TASK DETAILS
Nothing but an exact repetition of the entries should appear in the answer.

########################################

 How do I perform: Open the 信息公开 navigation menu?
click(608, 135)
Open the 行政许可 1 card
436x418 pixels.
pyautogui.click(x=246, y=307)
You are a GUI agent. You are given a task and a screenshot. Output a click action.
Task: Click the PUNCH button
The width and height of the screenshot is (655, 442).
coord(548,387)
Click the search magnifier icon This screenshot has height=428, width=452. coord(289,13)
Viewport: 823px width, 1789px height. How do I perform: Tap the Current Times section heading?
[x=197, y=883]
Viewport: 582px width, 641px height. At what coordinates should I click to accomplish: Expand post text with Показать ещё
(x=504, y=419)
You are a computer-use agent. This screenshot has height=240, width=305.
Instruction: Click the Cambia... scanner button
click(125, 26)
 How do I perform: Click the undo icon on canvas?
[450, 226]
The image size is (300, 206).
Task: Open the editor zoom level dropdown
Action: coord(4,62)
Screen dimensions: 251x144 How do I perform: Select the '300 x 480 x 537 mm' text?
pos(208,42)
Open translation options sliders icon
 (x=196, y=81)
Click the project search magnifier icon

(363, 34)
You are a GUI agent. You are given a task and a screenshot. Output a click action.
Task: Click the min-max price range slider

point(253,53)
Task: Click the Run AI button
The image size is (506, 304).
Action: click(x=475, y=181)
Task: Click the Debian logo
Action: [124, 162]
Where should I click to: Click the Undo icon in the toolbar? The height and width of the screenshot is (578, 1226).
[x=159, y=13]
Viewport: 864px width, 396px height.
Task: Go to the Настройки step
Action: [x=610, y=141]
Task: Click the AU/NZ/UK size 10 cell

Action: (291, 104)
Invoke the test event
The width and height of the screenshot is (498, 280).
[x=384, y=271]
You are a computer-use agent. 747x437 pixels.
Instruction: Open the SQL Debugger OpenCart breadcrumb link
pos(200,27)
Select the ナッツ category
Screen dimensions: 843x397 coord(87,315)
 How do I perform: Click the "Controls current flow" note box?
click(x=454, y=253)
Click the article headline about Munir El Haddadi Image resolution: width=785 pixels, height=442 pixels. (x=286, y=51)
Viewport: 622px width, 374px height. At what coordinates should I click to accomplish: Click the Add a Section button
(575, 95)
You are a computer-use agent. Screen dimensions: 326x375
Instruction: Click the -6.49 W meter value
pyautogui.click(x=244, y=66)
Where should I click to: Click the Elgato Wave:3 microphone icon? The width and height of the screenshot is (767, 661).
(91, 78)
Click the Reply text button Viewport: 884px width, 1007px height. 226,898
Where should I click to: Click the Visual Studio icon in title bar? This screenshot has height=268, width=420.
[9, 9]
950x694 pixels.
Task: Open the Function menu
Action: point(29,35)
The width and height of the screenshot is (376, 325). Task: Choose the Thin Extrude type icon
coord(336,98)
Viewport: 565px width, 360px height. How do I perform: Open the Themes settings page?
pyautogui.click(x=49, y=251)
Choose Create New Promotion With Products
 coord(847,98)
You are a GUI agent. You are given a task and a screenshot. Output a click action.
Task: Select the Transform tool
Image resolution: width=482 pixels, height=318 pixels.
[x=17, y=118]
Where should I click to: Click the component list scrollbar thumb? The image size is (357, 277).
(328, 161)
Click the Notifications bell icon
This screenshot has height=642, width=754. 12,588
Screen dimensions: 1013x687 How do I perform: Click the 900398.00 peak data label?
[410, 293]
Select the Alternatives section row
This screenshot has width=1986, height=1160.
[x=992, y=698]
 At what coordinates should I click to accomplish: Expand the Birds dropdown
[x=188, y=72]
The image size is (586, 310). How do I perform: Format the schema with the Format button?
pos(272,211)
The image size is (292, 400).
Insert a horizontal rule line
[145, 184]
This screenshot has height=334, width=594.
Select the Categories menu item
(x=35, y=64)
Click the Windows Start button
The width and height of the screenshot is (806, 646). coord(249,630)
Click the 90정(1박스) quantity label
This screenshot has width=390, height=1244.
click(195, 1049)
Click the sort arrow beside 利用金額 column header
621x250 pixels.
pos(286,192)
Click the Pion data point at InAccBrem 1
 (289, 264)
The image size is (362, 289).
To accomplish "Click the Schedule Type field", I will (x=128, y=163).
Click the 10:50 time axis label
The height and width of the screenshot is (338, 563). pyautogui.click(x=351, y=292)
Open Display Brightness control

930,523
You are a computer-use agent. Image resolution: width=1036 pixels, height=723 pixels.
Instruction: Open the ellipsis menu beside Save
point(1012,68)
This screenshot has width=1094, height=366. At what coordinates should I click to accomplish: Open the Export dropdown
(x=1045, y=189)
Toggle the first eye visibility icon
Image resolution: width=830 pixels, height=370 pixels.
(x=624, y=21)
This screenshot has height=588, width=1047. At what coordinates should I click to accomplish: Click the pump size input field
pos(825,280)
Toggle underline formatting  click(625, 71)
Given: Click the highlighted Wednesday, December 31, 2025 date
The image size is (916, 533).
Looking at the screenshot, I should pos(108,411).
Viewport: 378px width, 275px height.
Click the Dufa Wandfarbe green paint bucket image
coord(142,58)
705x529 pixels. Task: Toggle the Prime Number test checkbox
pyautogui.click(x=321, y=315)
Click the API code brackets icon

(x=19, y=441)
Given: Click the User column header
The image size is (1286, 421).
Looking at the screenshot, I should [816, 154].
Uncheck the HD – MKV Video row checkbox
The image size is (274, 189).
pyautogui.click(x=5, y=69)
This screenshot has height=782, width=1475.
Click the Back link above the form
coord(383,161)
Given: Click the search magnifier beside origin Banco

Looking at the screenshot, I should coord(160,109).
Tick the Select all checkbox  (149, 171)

########################################

ANSWER SPACE
 How do I perform: Open the 信息公开 navigation menu?
click(608, 135)
Open the 行政许可 1 card
436x418 pixels.
pyautogui.click(x=246, y=307)
You are a GUI agent. You are given a task and a screenshot. Output a click action.
Task: Click the PUNCH button
The width and height of the screenshot is (655, 442).
coord(548,387)
Click the search magnifier icon This screenshot has height=428, width=452. coord(289,13)
Viewport: 823px width, 1789px height. How do I perform: Tap the Current Times section heading?
[x=197, y=883]
Viewport: 582px width, 641px height. At what coordinates should I click to accomplish: Expand post text with Показать ещё
(x=504, y=419)
You are a computer-use agent. This screenshot has height=240, width=305.
Instruction: Click the Cambia... scanner button
click(125, 26)
 How do I perform: Click the undo icon on canvas?
[450, 226]
The image size is (300, 206).
Task: Open the editor zoom level dropdown
Action: coord(4,62)
Screen dimensions: 251x144 How do I perform: Select the '300 x 480 x 537 mm' text?
pos(208,42)
Open translation options sliders icon
 (x=196, y=81)
Click the project search magnifier icon

(363, 34)
You are a GUI agent. You are given a task and a screenshot. Output a click action.
Task: Click the min-max price range slider

point(253,53)
Task: Click the Run AI button
The image size is (506, 304).
Action: click(x=475, y=181)
Task: Click the Debian logo
Action: [124, 162]
Where should I click to: Click the Undo icon in the toolbar? The height and width of the screenshot is (578, 1226).
[x=159, y=13]
Viewport: 864px width, 396px height.
Task: Go to the Настройки step
Action: [x=610, y=141]
Task: Click the AU/NZ/UK size 10 cell

Action: (291, 104)
Invoke the test event
The width and height of the screenshot is (498, 280).
[x=384, y=271]
You are a computer-use agent. 747x437 pixels.
Instruction: Open the SQL Debugger OpenCart breadcrumb link
pos(200,27)
Select the ナッツ category
Screen dimensions: 843x397 coord(87,315)
 How do I perform: Click the "Controls current flow" note box?
click(x=454, y=253)
Click the article headline about Munir El Haddadi Image resolution: width=785 pixels, height=442 pixels. (x=286, y=51)
Viewport: 622px width, 374px height. At what coordinates should I click to accomplish: Click the Add a Section button
(575, 95)
You are a computer-use agent. Screen dimensions: 326x375
Instruction: Click the -6.49 W meter value
pyautogui.click(x=244, y=66)
Where should I click to: Click the Elgato Wave:3 microphone icon? The width and height of the screenshot is (767, 661).
(91, 78)
Click the Reply text button Viewport: 884px width, 1007px height. 226,898
Where should I click to: Click the Visual Studio icon in title bar? This screenshot has height=268, width=420.
[9, 9]
950x694 pixels.
Task: Open the Function menu
Action: point(29,35)
The width and height of the screenshot is (376, 325). Task: Choose the Thin Extrude type icon
coord(336,98)
Viewport: 565px width, 360px height. How do I perform: Open the Themes settings page?
pyautogui.click(x=49, y=251)
Choose Create New Promotion With Products
 coord(847,98)
You are a GUI agent. You are given a task and a screenshot. Output a click action.
Task: Select the Transform tool
Image resolution: width=482 pixels, height=318 pixels.
[x=17, y=118]
Where should I click to: Click the component list scrollbar thumb? The image size is (357, 277).
(328, 161)
Click the Notifications bell icon
This screenshot has height=642, width=754. 12,588
Screen dimensions: 1013x687 How do I perform: Click the 900398.00 peak data label?
[410, 293]
Select the Alternatives section row
This screenshot has width=1986, height=1160.
[x=992, y=698]
 At what coordinates should I click to accomplish: Expand the Birds dropdown
[x=188, y=72]
The image size is (586, 310). How do I perform: Format the schema with the Format button?
pos(272,211)
The image size is (292, 400).
Insert a horizontal rule line
[145, 184]
This screenshot has height=334, width=594.
Select the Categories menu item
(x=35, y=64)
Click the Windows Start button
The width and height of the screenshot is (806, 646). coord(249,630)
Click the 90정(1박스) quantity label
This screenshot has width=390, height=1244.
click(195, 1049)
Click the sort arrow beside 利用金額 column header
621x250 pixels.
pos(286,192)
Click the Pion data point at InAccBrem 1
 (289, 264)
The image size is (362, 289).
To accomplish "Click the Schedule Type field", I will (x=128, y=163).
Click the 10:50 time axis label
The height and width of the screenshot is (338, 563). pyautogui.click(x=351, y=292)
Open Display Brightness control

930,523
You are a computer-use agent. Image resolution: width=1036 pixels, height=723 pixels.
Instruction: Open the ellipsis menu beside Save
point(1012,68)
This screenshot has width=1094, height=366. At what coordinates should I click to accomplish: Open the Export dropdown
(x=1045, y=189)
Toggle the first eye visibility icon
Image resolution: width=830 pixels, height=370 pixels.
(x=624, y=21)
This screenshot has height=588, width=1047. At what coordinates should I click to accomplish: Click the pump size input field
pos(825,280)
Toggle underline formatting  click(625, 71)
Given: Click the highlighted Wednesday, December 31, 2025 date
The image size is (916, 533).
Looking at the screenshot, I should pos(108,411).
Viewport: 378px width, 275px height.
Click the Dufa Wandfarbe green paint bucket image
coord(142,58)
705x529 pixels. Task: Toggle the Prime Number test checkbox
pyautogui.click(x=321, y=315)
Click the API code brackets icon

(x=19, y=441)
Given: Click the User column header
The image size is (1286, 421).
Looking at the screenshot, I should [816, 154].
Uncheck the HD – MKV Video row checkbox
The image size is (274, 189).
pyautogui.click(x=5, y=69)
This screenshot has height=782, width=1475.
Click the Back link above the form
coord(383,161)
Given: Click the search magnifier beside origin Banco

Looking at the screenshot, I should coord(160,109).
Tick the Select all checkbox  (149, 171)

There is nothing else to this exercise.